2.7 Thereafter, investigation was transferred and taken over on 21st December 2003 by Inspector Adesh Kumar Sharma (PW-20), EOW, Meerut. Accused persons Ishwar and Kunwar Pal were taken in police remand. He then proceeded to the place of the incident along with police personnel for the recovery of weapon; whereupon, a country-made pistol and the gun used in the incident were recovered at the instance of accused persons Ishwar and Kanwar Pal. Further, one empty cartridge was found in the gun whereas one empty cartridge of 9 mm was found in the country-made pistol. Both the firearms were in operating condition and the Recovery Memo for the gun and the country-made pistol were prepared and sealed in two separate clothes. Following which, panchayatnama was prepared by Sub-Inspector Surendra Singh (PW-16) with regards to the three deceased, namely, Masooq Ali, Rihan and Rizwan. Additionally, panchayatnama and inquest reports with regards to the deceased, namely, Ram Kishan, Satendra and Sunil were prepared by another Sub-Inspector.

2.8 Subsequently, the investigation was transferred and handed over to Bahadur Singh Chauhan, the then C.B.C.I.D. (PW-17) on 13th January 2004 by the orders of higher authority. Bahadur Singh Chauhan (PW-17) recorded the statement of Lokendra (PW-1), inspected the place of the incident and accordingly prepared a site plan. The statements of other witnesses were also recorded. Bahadur Singh Chauhan (PW-17) thereafter recorded the statements of earlier investigating officers in C.D.

2.9 Subsequently, the investigation was again transferred from C.B.C.I.D. to the civil police. After the chargesheet was submitted by Bahadur Singh Chauhan (PW-17) against appellant Madan along with other accused persons, namely, Kanwar Pal and Ishwar; the investigation was taken over by the then S.H.O. P.S. Babri, Siddh Narayan Yadav on 18th October 2004 who was examined as PW-19. Siddh Narayan Yadav (PW-19) submitted the chargesheet against appellant Sudesh Pal and another accused person who was absconding at the time. Siddh Narayan Yadav (PW-19) was the fifth IO of this case and he also submitted a chargesheet against accused Rajvir along with other accused persons.

2.10 The post-mortem of deceased Ram Kishan was conducted by Dr. Arvind Kumar Aggarwal (PW-14) on 15th October 2013 at 12.50 PM. The injuries sustained by deceased Ram Kishan are thus:

1. Wound of firearm 4 cm X 1.5 cm in depth of the muscle in the right side off ace and aside of the nose. Around the wound there were tattooing in the area of 20 cm x 7 cm.

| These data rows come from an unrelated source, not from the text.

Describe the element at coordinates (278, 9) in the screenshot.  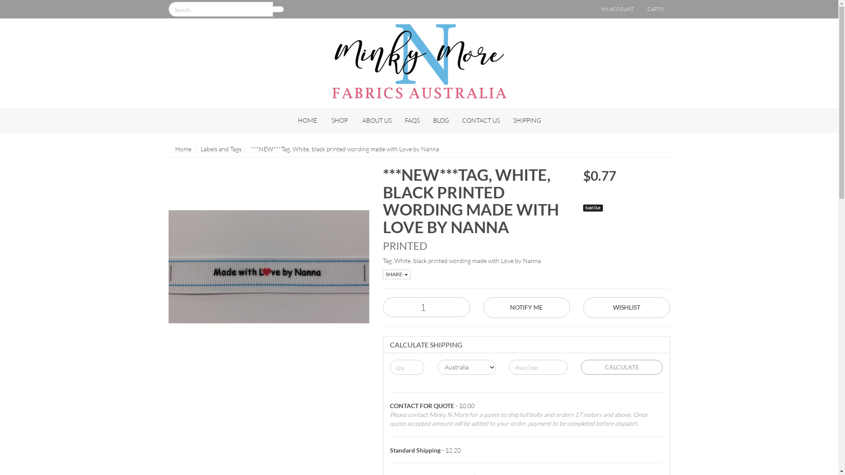
I see `'Search'` at that location.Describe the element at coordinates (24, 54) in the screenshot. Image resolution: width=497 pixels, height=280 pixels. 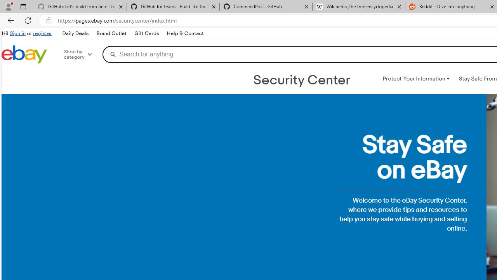
I see `'eBay Home'` at that location.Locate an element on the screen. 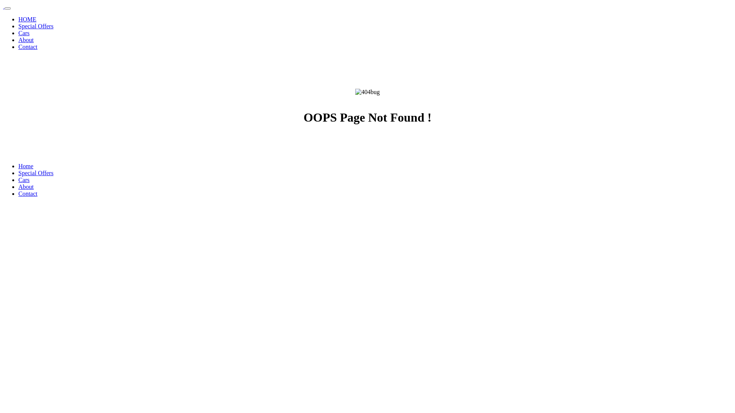 Image resolution: width=735 pixels, height=413 pixels. 'HOME' is located at coordinates (27, 19).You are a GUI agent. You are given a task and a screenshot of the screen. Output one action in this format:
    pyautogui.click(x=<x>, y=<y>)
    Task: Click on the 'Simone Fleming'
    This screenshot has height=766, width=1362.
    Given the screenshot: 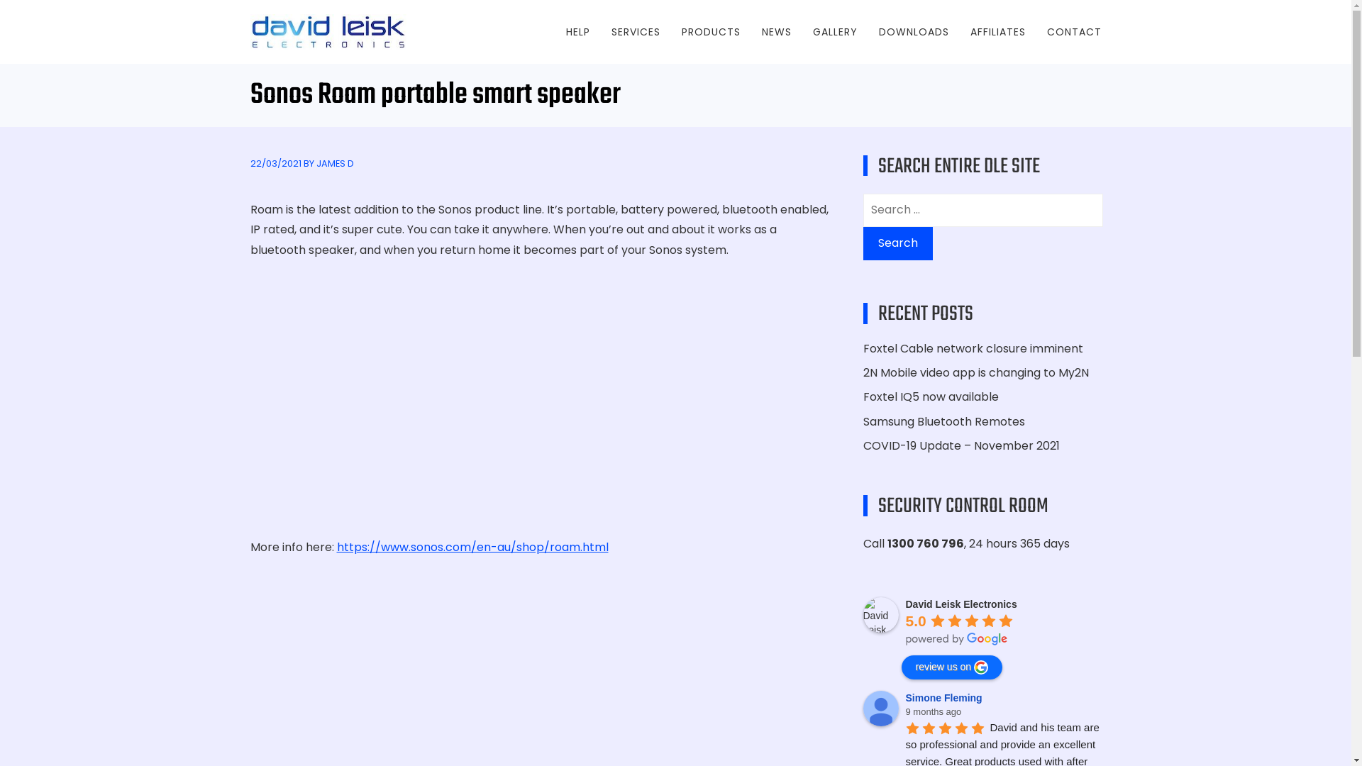 What is the action you would take?
    pyautogui.click(x=946, y=697)
    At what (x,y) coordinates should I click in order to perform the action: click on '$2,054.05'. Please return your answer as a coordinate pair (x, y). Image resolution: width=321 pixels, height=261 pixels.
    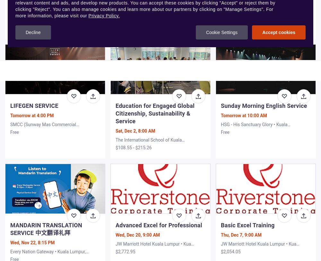
    Looking at the image, I should click on (230, 251).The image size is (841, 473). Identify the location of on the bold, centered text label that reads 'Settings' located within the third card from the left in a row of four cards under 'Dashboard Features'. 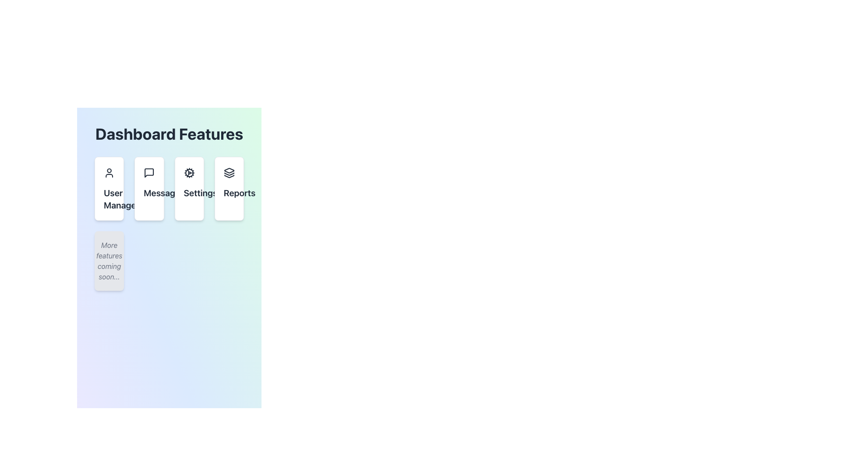
(189, 192).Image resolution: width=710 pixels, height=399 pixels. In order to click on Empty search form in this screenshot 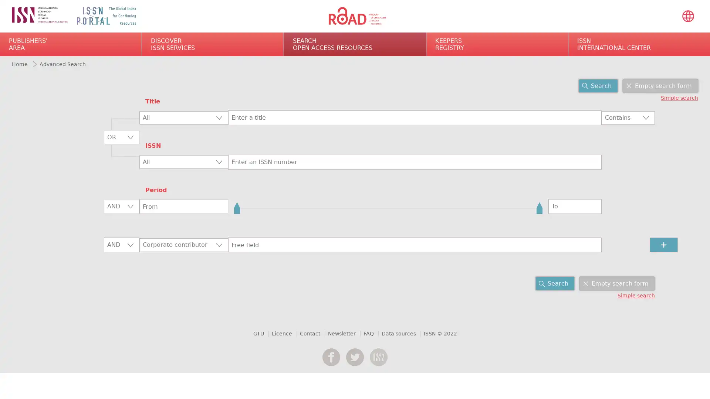, I will do `click(617, 283)`.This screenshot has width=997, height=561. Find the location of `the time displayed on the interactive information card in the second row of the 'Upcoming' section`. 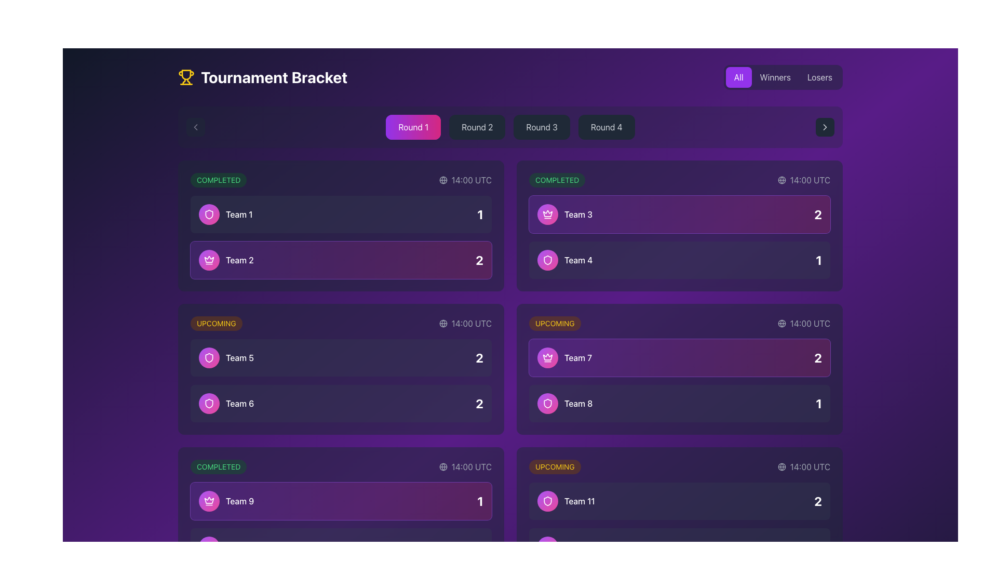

2. Wound of entering of 8 firearms 20 cm X 19 cm towards left side of chest which was in deep ranging from cm X cm from the surface of the chest. Around the wound no blacking and tattooing were present. One metal pellet was taken out from the cavity of the chest.

3. Wound of entering of firearm cm X cm X till the cavity of abdomen, towards left of abdomen and 1 cm above of tunica crest.

4. Wound of entering of firearms towards right side of the chest, 5 m away from the right side nipple. As per position of 2 hrs. 1.5 cm X 1 cm in deep in the cavity of the chest.

5. Wound of entering of firearm cm X cm in deep of cavity of the abdomen, around 5 cm away from the right side navel, in the position of 8 hrs.

6. Mark of bruises towards the opposite of chest in the area of 1.4 cm X 7 cm in right side of the chest.

7. Wound of exit of firearm in the area of 33 cm X 21 cm, towards back side of the chest and was in deep from 2 cm X 1.5 cm to 1cm X 1 cm in the cavity of the chest.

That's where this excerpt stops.